— WORK TO BE COMPLETED —
Copy every one of the following rows verbatim, from first to last.

— RECORDED DATA —
┌────────
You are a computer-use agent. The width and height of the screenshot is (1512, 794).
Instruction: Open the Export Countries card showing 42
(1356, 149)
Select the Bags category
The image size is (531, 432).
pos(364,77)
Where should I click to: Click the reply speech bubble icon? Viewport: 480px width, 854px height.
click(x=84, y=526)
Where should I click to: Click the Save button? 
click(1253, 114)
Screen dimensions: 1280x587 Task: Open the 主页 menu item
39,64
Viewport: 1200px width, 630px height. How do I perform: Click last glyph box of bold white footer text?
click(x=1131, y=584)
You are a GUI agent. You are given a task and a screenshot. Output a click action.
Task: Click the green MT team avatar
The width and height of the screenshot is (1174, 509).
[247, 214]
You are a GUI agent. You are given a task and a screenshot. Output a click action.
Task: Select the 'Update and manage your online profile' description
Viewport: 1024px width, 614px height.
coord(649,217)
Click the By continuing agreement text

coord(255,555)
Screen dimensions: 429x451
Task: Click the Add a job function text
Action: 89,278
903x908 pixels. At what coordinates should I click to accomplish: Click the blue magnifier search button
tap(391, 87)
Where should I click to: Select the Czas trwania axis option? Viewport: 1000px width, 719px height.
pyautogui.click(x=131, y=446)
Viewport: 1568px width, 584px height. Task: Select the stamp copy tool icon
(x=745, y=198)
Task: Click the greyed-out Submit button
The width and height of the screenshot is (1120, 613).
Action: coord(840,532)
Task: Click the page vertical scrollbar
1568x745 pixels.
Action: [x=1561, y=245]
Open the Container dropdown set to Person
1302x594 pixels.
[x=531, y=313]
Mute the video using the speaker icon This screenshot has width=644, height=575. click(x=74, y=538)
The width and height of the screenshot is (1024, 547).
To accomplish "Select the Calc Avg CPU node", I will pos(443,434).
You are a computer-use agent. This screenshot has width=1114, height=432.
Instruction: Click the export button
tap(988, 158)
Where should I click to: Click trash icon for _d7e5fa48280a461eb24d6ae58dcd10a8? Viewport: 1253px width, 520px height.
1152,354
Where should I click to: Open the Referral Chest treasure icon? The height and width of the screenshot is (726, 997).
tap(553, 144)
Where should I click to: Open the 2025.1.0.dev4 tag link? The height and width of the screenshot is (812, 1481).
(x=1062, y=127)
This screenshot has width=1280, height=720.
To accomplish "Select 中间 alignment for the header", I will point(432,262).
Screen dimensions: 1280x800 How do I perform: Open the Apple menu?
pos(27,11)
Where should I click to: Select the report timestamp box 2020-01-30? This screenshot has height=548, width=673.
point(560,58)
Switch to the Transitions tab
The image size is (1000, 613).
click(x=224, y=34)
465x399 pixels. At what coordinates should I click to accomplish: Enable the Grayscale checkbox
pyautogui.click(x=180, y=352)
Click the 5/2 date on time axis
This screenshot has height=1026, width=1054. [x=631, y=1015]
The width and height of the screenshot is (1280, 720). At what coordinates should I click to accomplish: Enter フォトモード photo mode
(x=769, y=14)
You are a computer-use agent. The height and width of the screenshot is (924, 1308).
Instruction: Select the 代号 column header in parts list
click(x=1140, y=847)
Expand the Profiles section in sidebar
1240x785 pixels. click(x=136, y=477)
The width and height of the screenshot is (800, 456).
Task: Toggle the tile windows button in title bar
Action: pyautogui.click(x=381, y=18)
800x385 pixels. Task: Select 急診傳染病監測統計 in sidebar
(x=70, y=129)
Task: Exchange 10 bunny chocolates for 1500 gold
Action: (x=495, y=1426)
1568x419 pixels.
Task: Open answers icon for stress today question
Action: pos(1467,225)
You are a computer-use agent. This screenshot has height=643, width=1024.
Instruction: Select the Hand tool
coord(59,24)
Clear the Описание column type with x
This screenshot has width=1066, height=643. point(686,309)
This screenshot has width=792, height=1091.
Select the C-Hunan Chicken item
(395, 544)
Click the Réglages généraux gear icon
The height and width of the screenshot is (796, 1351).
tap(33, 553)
└────────
— SOLUTION FOR THIS EXERCISE —
You are a computer-use agent. The width and height of the screenshot is (1512, 794).
Instruction: Open the Export Countries card showing 42
(1356, 149)
Select the Bags category
The image size is (531, 432).
pos(364,77)
Where should I click to: Click the reply speech bubble icon? Viewport: 480px width, 854px height.
click(x=84, y=526)
Where should I click to: Click the Save button? 
click(1253, 114)
Screen dimensions: 1280x587 Task: Open the 主页 menu item
39,64
Viewport: 1200px width, 630px height. How do I perform: Click last glyph box of bold white footer text?
click(x=1131, y=584)
You are a GUI agent. You are given a task and a screenshot. Output a click action.
Task: Click the green MT team avatar
The width and height of the screenshot is (1174, 509).
[247, 214]
You are a GUI agent. You are given a task and a screenshot. Output a click action.
Task: Select the 'Update and manage your online profile' description
Viewport: 1024px width, 614px height.
coord(649,217)
Click the By continuing agreement text

coord(255,555)
Screen dimensions: 429x451
Task: Click the Add a job function text
Action: 89,278
903x908 pixels. At what coordinates should I click to accomplish: Click the blue magnifier search button
tap(391, 87)
Where should I click to: Select the Czas trwania axis option? Viewport: 1000px width, 719px height.
pyautogui.click(x=131, y=446)
Viewport: 1568px width, 584px height. Task: Select the stamp copy tool icon
(x=745, y=198)
Task: Click the greyed-out Submit button
The width and height of the screenshot is (1120, 613).
Action: coord(840,532)
Task: Click the page vertical scrollbar
1568x745 pixels.
Action: [x=1561, y=245]
Open the Container dropdown set to Person
1302x594 pixels.
[x=531, y=313]
Mute the video using the speaker icon This screenshot has width=644, height=575. click(x=74, y=538)
The width and height of the screenshot is (1024, 547).
To accomplish "Select the Calc Avg CPU node", I will pos(443,434).
You are a computer-use agent. This screenshot has width=1114, height=432.
Instruction: Click the export button
tap(988, 158)
Where should I click to: Click trash icon for _d7e5fa48280a461eb24d6ae58dcd10a8? Viewport: 1253px width, 520px height.
1152,354
Where should I click to: Open the Referral Chest treasure icon? The height and width of the screenshot is (726, 997).
tap(553, 144)
Where should I click to: Open the 2025.1.0.dev4 tag link? The height and width of the screenshot is (812, 1481).
(x=1062, y=127)
This screenshot has width=1280, height=720.
To accomplish "Select 中间 alignment for the header", I will point(432,262).
Screen dimensions: 1280x800 How do I perform: Open the Apple menu?
pos(27,11)
Where should I click to: Select the report timestamp box 2020-01-30? This screenshot has height=548, width=673.
point(560,58)
Switch to the Transitions tab
The image size is (1000, 613).
click(x=224, y=34)
465x399 pixels. At what coordinates should I click to accomplish: Enable the Grayscale checkbox
pyautogui.click(x=180, y=352)
Click the 5/2 date on time axis
This screenshot has height=1026, width=1054. [x=631, y=1015]
The width and height of the screenshot is (1280, 720). At what coordinates should I click to accomplish: Enter フォトモード photo mode
(x=769, y=14)
You are a computer-use agent. The height and width of the screenshot is (924, 1308).
Instruction: Select the 代号 column header in parts list
click(x=1140, y=847)
Expand the Profiles section in sidebar
1240x785 pixels. click(x=136, y=477)
The width and height of the screenshot is (800, 456).
Task: Toggle the tile windows button in title bar
Action: pyautogui.click(x=381, y=18)
800x385 pixels. Task: Select 急診傳染病監測統計 in sidebar
(x=70, y=129)
Task: Exchange 10 bunny chocolates for 1500 gold
Action: (x=495, y=1426)
1568x419 pixels.
Task: Open answers icon for stress today question
Action: pos(1467,225)
You are a computer-use agent. This screenshot has height=643, width=1024.
Instruction: Select the Hand tool
coord(59,24)
Clear the Описание column type with x
This screenshot has width=1066, height=643. point(686,309)
This screenshot has width=792, height=1091.
Select the C-Hunan Chicken item
(395, 544)
Click the Réglages généraux gear icon
The height and width of the screenshot is (796, 1351).
tap(33, 553)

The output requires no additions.